Since this auspicious beginning, Laboratory Investigation has prospered. Thomas Kinney served as Editor until 1966, when he moved to become Editor of the American Journal of Pathology, and Robert Stowell replaced him at Laboratory Investigation. By this time, the journal had a well-deserved reputation for publishing outstanding articles in experimental pathology. The subtitle relating to “Technical Methods” had been dropped, replaced first by the more appropriate subtitle “A Journal of Experimental Pathology;” and then, to emphasize its broad scope, just “A Journal of Pathology;” and finally, no subtitle at all. In 1968 the journal’s size was changed to its present dimensions. Under the leadership of successive Editors, Nathan Kaufman (1972–1975), Robert Heptinstall (1976–1981), Emanual Rubin (1982–1995), Jon Morrow and Jordan Pober (1996–2000), and the current Editors, the journal has continued to grow in prestige and impact and presently ranks among the very top of medical science journals in its field.

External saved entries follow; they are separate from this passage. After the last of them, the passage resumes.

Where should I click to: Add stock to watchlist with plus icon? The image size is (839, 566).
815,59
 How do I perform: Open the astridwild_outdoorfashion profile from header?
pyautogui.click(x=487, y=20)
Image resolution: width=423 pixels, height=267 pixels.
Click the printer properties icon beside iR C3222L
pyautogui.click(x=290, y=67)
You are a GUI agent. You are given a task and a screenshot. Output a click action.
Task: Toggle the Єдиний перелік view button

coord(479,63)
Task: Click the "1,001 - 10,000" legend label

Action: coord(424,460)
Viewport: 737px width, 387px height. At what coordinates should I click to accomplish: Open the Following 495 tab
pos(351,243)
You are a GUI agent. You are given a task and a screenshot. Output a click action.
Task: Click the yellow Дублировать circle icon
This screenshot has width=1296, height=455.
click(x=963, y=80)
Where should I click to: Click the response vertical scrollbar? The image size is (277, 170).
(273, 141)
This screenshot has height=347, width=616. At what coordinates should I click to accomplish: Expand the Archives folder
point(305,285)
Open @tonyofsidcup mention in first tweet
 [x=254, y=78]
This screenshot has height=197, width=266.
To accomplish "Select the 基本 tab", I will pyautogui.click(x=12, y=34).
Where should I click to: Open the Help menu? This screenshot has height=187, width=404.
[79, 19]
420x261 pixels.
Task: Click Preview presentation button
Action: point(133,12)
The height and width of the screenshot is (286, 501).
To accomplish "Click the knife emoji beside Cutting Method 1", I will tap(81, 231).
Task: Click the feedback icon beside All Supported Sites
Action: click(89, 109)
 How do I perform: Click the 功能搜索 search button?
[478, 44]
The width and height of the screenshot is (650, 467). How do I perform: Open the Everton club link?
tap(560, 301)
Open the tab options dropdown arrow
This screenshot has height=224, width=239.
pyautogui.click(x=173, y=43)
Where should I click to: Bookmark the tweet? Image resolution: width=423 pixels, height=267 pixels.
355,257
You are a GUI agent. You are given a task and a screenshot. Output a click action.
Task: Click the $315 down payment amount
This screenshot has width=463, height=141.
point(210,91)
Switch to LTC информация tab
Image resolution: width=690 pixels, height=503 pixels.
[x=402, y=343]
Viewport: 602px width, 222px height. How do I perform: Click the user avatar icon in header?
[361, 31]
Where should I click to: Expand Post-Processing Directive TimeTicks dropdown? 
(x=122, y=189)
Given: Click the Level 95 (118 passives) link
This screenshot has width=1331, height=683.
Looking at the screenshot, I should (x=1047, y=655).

Now, in 2002, we find ourselves at an exciting time in biomedical science, an era of unprecedented revelation. Laboratory Investigation has played, and will continue to play, an prominent part in this unfolding saga of discovery, a path that builds on basic understandings in genetics, molecular and cellular biology, protein biochemistry, and metabolism, to enable the deepest understandings of how the systemic phenotype is altered by disease. This is the Pathology of the 21st century. We invite you, the reader, to join us at Laboratory Investigation as we continue on this journey, and celebrate 50+ years of progress.